Problem description ->
Could you quote every line of the records below word for word, leaving out the pictures?

[Start Dataset entries]

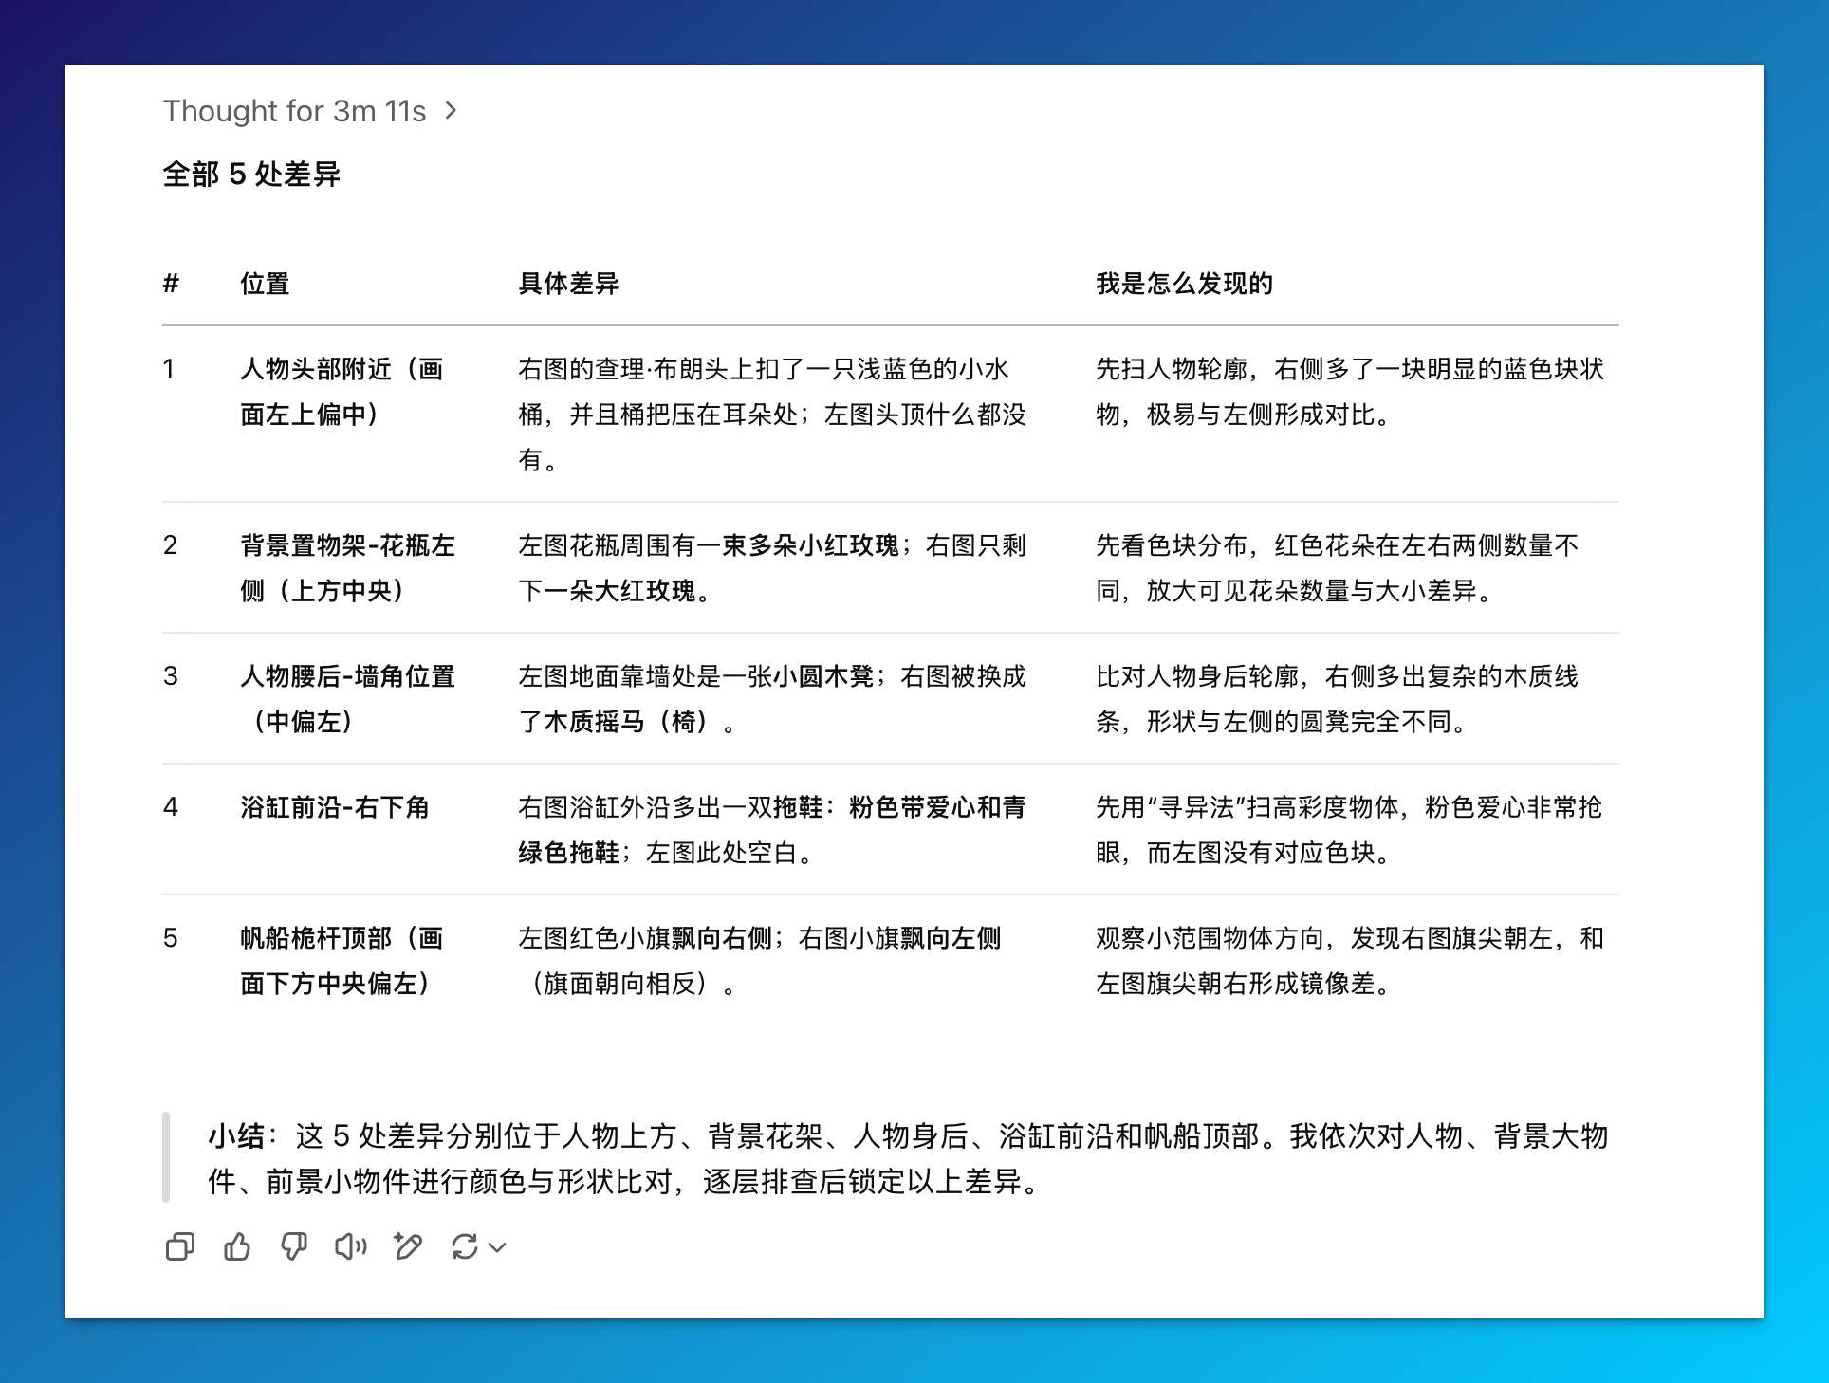Screen dimensions: 1829x1383
Task: Open the dropdown chevron beside regenerate
Action: tap(498, 1247)
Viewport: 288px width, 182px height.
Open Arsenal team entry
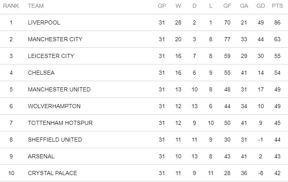click(x=41, y=156)
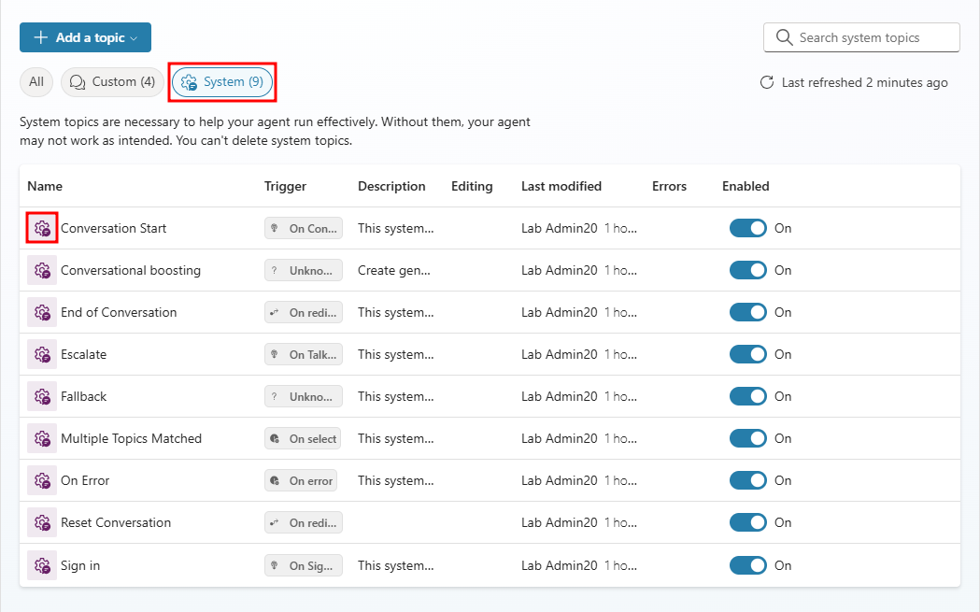Disable the Conversational boosting topic toggle

(747, 270)
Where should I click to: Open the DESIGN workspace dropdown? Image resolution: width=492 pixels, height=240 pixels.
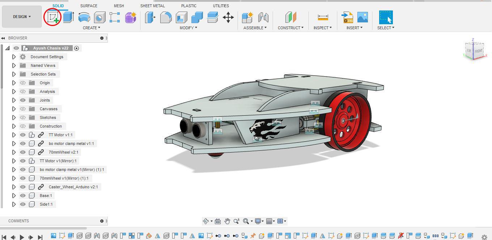tap(21, 17)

[End Dataset entries]

Result ->
Screen dimensions: 1829x1383
Task: Open the dropdown chevron beside regenerate
Action: tap(498, 1247)
Viewport: 288px width, 182px height.
Open Arsenal team entry
click(x=41, y=156)
Disable the Conversational boosting topic toggle

(747, 270)
Where should I click to: Open the DESIGN workspace dropdown? Image resolution: width=492 pixels, height=240 pixels.
tap(21, 17)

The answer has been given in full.